Traduisez en anglais cette phrase de l'entretien sur le cinéma : « Tarkovsky est un cinéaste que j’aime beaucoup et ça a été aussi une source d’inspiration en termes d’approche formelle. »

> **Article**:
==============================
Après, la façon dont on veut le faire, là, ça peut être problématique. Qu’est-ce que les gens attendent d’un film de banlieue ? Est-ce qu’à un moment donné, ces films ne sont pas financés qu’à condition d’être faits selon les attentes de certaines personnes ? Et c’est ça qui, moi me dérange. Ce film-là, Après l’aurore, c’était vraiment l’idée de faire quelque chose de complètement libre par rapport à ça et de me défaire de toutes ces attentes qui nous « emprisonnent ».
Est-ce que justement il y des films qui t’ont marqué par rapport à ça ? Ou même, plus globalement, quelles sont tes influences, les réalisateurs que tu regardes, dont tu revois les films, en courts ou en long ?
Y.K. : Il y en a tellement que c’est dur de les citer. J’aime beaucoup le cinéma de Jim Jarmusch et de Wim Wenders, parce que ce sont typiquement des cinéastes qui suivent des nomades et forcément, ça me parle directement. J’ai aussi vécu à Berlin, à une période, j’étais beaucoup entre la France et l’Allemagne, donc forcément, Wim Wenders, ça me parle beaucoup. C’est quelqu’un qui a vécu aux États-Unis, en France, qui a beaucoup voyagé et forcément, ça me parle directement. Et pour Jim Jarmusch, il suit souvent des nomades qui n’ont pas forcément de racines, de « chez eux ». Ça me parle vu mon parcours de vie. Au-delà des questions thématiques, en termes cinématographiques, Wim Wenders est photographe, (je fais aussi de la photo à côté) et ça se sent dans ses films, son approche photographique, au niveau du découpage, du cadre. Pour moi, la photo est vraiment une très grande source d’inspiration, elle me nourrit beaucoup donc quand un cinéaste comme ça a une approche très photographique au cadre, ça me plait.
J’avais fait un teaser du film que j’avais envoyé à une copine cinéaste qui m’a dit : « On dirait Tarkovsky en banlieue ». Je ne cherche pas à me faire comparer à lui mais c’était un très beau compliment. Tarkovsky est un cinéaste que j’aime beaucoup et ça a été aussi une source d’inspiration en termes d’approche formelle. Il y a quelque chose qui est de l’ordre du sacré dans le film qui est très proche de ce que peut faire Tarkovsky. C’est toujours compliqué de citer des cinéastes comme ça, parce qu’on peut vite passer pour quelqu’un de prétentieux qui veut se comparer à eux, mais ce n’est pas ça, c’est juste que, ça me parle beaucoup.
==============================
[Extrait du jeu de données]
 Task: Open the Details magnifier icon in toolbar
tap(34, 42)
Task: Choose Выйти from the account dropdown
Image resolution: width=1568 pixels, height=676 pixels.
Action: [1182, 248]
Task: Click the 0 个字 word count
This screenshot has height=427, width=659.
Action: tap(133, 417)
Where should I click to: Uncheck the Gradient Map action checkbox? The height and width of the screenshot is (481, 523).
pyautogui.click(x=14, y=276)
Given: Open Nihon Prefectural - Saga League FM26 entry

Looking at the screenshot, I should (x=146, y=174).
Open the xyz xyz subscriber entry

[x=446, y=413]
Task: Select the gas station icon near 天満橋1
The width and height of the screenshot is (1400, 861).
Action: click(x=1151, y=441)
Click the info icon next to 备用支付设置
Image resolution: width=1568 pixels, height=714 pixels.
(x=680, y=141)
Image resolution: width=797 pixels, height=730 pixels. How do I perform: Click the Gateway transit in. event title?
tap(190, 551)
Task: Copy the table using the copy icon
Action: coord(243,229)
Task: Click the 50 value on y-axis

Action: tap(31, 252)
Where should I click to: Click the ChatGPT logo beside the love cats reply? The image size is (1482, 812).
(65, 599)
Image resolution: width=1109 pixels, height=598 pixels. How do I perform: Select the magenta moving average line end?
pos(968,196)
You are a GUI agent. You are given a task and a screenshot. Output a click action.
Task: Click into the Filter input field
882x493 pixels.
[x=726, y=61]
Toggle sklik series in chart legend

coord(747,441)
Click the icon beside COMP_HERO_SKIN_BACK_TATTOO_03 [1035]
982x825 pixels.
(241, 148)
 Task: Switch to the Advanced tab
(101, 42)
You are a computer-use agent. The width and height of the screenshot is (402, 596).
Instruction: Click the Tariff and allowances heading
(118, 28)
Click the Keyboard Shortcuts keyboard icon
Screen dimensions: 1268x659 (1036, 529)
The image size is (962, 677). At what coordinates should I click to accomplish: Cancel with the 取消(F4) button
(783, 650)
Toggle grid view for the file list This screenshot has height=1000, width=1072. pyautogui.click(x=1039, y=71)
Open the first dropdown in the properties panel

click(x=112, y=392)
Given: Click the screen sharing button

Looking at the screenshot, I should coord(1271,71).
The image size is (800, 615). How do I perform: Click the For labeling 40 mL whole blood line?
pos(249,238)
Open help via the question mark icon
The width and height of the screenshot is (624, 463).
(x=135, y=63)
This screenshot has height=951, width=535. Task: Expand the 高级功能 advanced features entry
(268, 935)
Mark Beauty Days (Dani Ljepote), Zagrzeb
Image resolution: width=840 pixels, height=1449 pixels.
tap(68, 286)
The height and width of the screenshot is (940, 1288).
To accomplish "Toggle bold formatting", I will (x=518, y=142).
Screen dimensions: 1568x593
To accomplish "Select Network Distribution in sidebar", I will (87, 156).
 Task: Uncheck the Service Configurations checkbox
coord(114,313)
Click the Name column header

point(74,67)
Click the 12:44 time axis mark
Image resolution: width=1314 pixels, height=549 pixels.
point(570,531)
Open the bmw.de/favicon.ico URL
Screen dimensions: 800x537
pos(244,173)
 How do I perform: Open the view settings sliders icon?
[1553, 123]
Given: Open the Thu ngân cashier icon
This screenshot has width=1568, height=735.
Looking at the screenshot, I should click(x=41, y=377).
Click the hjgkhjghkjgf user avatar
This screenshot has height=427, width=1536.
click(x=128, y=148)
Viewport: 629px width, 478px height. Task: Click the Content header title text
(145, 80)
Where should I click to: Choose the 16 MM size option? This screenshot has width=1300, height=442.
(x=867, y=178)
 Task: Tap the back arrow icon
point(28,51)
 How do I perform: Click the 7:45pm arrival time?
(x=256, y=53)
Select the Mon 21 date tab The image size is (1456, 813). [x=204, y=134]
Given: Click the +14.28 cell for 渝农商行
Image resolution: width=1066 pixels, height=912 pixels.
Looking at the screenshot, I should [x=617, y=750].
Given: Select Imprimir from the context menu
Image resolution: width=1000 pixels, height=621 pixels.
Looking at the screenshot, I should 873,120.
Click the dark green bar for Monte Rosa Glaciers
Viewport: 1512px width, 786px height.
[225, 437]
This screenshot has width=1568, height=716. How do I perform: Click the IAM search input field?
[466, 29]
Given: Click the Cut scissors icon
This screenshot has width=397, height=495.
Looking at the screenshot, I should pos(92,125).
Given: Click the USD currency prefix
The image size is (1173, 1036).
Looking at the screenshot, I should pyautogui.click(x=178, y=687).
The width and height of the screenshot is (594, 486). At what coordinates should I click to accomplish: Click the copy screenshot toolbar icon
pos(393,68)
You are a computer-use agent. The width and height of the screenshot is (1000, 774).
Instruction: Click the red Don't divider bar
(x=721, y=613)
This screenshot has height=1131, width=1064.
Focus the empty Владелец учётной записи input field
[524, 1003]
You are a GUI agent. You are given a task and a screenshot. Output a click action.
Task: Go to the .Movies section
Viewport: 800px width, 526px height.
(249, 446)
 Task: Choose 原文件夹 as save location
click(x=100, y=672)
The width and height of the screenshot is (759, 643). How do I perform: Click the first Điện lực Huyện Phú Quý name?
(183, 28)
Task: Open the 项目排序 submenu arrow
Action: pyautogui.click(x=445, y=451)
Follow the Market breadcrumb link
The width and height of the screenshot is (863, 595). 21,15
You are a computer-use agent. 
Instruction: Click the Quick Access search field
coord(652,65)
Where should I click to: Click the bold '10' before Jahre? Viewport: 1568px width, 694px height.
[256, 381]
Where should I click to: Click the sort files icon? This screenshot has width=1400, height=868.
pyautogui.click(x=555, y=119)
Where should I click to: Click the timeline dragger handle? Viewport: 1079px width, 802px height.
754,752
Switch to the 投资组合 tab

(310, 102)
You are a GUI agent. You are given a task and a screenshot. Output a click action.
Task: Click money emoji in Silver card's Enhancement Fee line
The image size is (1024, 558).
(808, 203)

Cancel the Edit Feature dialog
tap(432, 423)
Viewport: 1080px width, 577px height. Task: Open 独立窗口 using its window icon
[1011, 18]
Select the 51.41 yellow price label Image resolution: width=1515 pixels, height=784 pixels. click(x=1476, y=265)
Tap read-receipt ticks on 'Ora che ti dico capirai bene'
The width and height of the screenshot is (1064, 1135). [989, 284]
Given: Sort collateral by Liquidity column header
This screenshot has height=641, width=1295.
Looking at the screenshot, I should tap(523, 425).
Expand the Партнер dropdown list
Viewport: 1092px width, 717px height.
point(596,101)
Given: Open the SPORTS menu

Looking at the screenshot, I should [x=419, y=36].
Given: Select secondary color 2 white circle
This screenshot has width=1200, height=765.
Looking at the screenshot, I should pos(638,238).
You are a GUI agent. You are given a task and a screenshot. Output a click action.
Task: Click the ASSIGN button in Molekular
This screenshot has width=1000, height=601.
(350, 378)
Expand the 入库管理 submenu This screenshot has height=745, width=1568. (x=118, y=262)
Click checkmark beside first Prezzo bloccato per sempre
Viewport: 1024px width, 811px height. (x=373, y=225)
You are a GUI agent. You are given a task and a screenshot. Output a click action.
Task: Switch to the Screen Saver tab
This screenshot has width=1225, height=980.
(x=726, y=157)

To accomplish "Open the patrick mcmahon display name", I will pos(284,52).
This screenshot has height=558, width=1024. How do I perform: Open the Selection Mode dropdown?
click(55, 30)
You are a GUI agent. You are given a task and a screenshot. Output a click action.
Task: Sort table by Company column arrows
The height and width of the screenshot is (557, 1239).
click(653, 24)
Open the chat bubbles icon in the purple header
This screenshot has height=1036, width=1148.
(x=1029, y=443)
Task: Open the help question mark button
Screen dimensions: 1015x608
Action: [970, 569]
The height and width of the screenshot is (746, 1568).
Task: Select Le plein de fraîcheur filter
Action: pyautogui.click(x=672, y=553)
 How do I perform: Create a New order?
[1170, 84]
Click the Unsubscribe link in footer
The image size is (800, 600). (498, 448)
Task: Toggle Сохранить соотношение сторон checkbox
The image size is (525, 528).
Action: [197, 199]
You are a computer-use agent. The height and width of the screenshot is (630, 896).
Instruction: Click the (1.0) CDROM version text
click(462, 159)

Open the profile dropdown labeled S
==============================
> **Réponse**:
Tarkovsky is a filmmaker I really like, and he was also a source of inspiration in terms of formal approach.